Cogió al niño de sus brazos. Leo se removió, pero no se despertó. Havers estaba en lo cierto. El chico estaba perdido, desde mugre hasta algas. Daba la impresión de que en sus orejas había crecido moho. Las palmas de sus manos estaban negras y su cabello claro parecía verde. Pero estaba vivo. Lynley lo entregó a Nkata.

– Telefonea a sus padres -dijo-. Dales la buena nueva. Nkata salió de la habitación.

Lynley se volvió hacia Havers. No se había movido de la puerta. La apartó con delicadeza de la luz y la condujo al comedor, que estaba a oscuras. La sentó.

– Me rompió la nariz -susurró ella-, y no sé cuántas cosas más. Me duele mucho el pecho. Creo que tengo un par de costillas jodidas.

– Lo siento -dijo Lynley-. Oh, Barbara, lo siento de veras.

– Leo le atizó. Le dio un buen leñazo.

Lynley se acuclilló ante ella. Sacó un pañuelo y lo aplicó con suavidad a su cara. Secó la sangre, pero seguía manando más. Dónde demonios estaba la maldita ambulancia, pensó.

– Yo sabía que no me quería -dijo Havers-, pero le seguí la corriente. Me pareció lo más correcto.

– Lo fue. Hizo bien.

– Y al final le di una dosis de su propia medicina.

– ¿Cómo?

Havers lanzó una risita, a la que siguió una mueca de dolor.

– Le dejé encerrado en la cripta.
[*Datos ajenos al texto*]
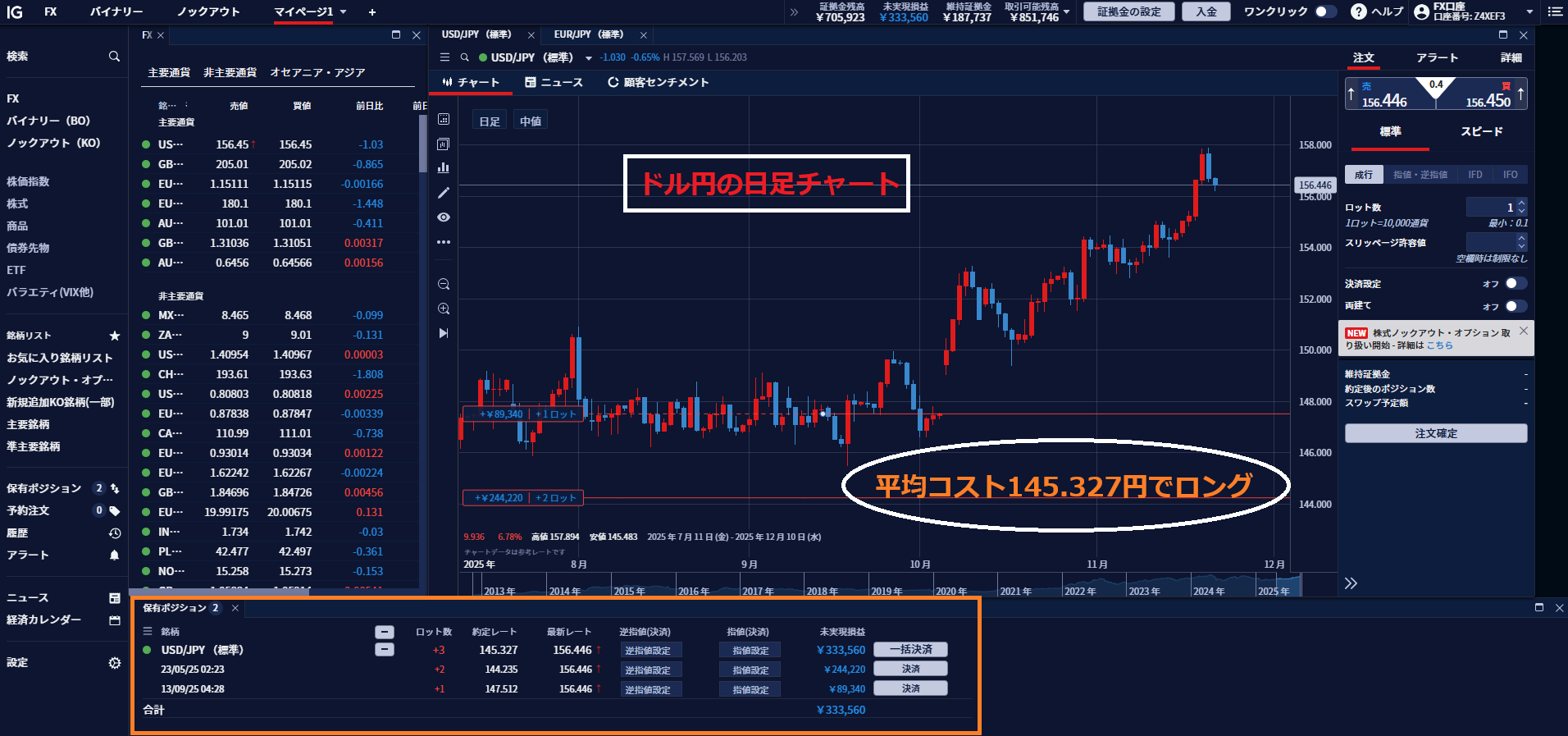Click the search magnifier icon in left sidebar
1568x736 pixels.
[114, 57]
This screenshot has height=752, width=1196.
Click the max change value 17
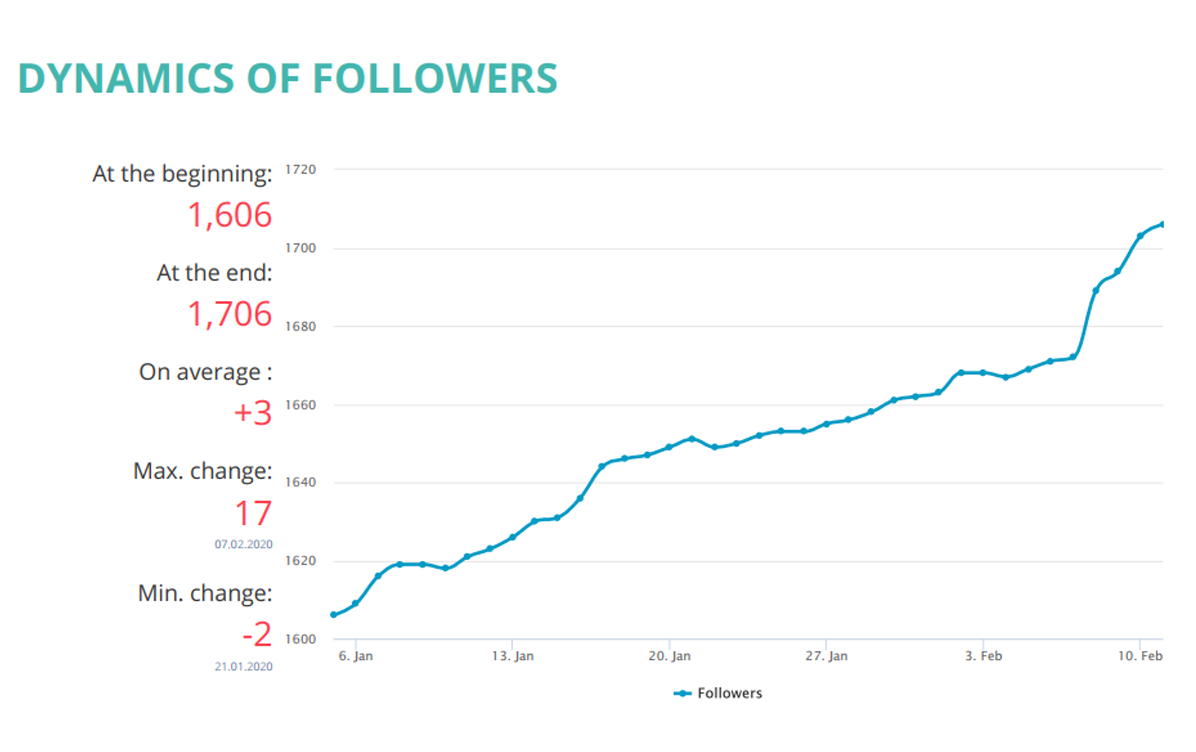pos(252,513)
Pensé que, por una vez, le gustaría saber qué se siente a oscuras. El muy bastardo.

– Sí -dijo Lynley-. Eso es lo que es.

Barbara no quiso ir al hospital hasta asegurarse de que sabrían encontrarle. Ni siquiera permitió que los enfermeros la atendieran hasta que hubo dibujado un plano a Lynley. Se inclinó sobre la mesa v sangró sobre el mantel de Laura Ashley. Dibujó el plano con un lápiz que tuvo que sujetar con ambas manos.
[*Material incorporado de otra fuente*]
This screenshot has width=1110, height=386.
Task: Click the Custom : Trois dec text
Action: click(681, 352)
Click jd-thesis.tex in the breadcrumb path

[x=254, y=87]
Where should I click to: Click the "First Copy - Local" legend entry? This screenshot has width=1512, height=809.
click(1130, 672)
Tosió una vez y burbujas sanguinolentas salieron de su boca. Lynley le quitó el lápiz.

– Bien. Iré a buscarle. Debe ir al hospital ya.
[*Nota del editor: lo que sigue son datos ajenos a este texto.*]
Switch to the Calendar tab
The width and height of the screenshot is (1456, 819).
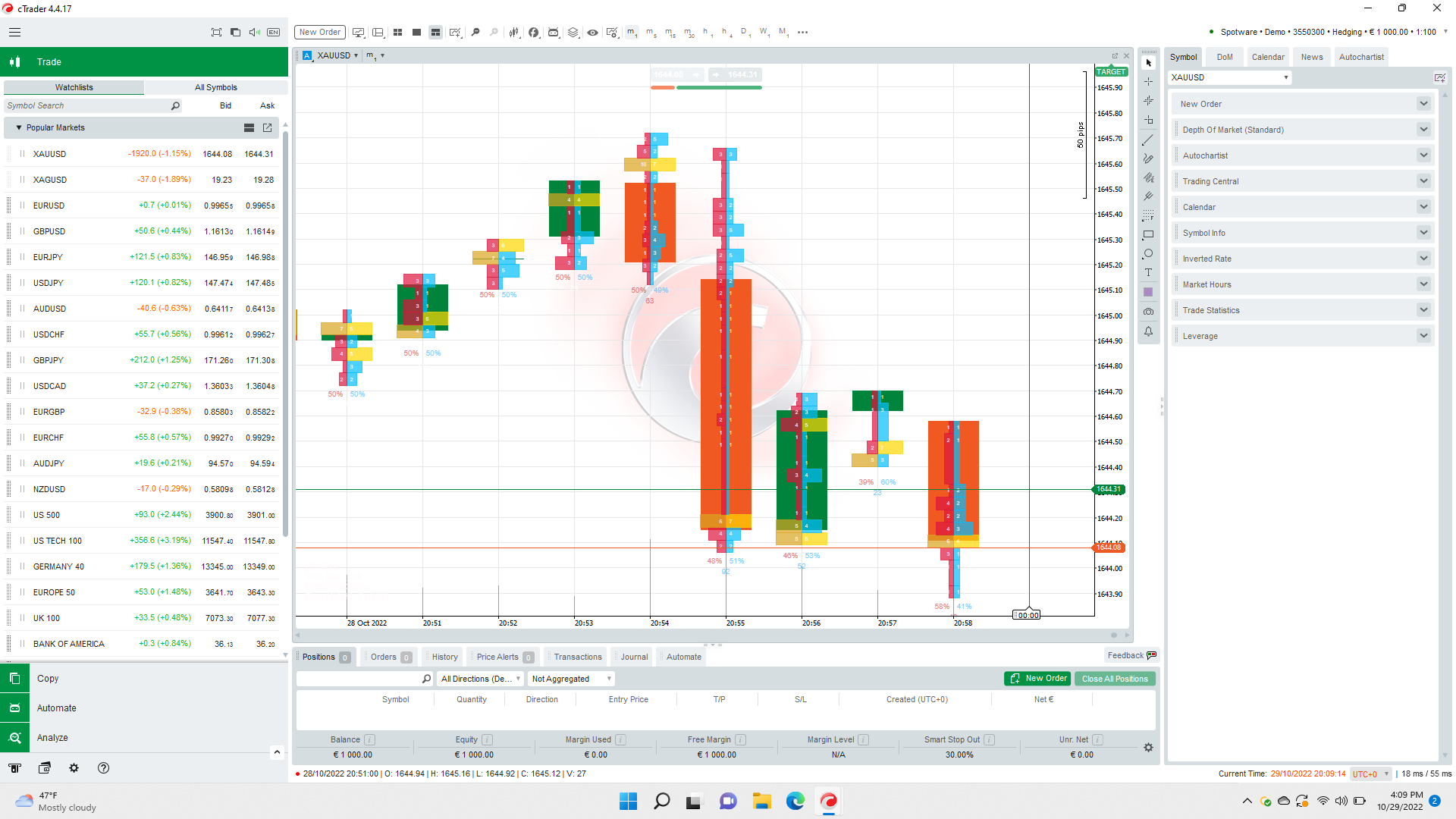[1268, 57]
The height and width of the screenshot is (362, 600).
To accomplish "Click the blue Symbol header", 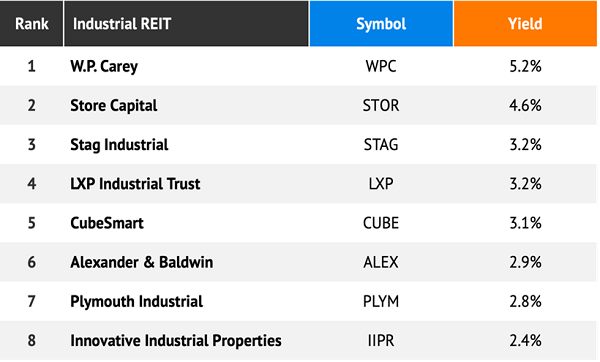I will coord(381,24).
– Pero quiero estar presente cuando todo termine -se resistió Barbara.

– Su trabajo ha terminado.

– ¿Y qué haré ahora?

– Se tomará unas vacaciones. -Le dio un apretón en el hombro-. Se las merece más que cualquier otra cosa.

Barbara le sorprendió cuando compuso una expresión contrita.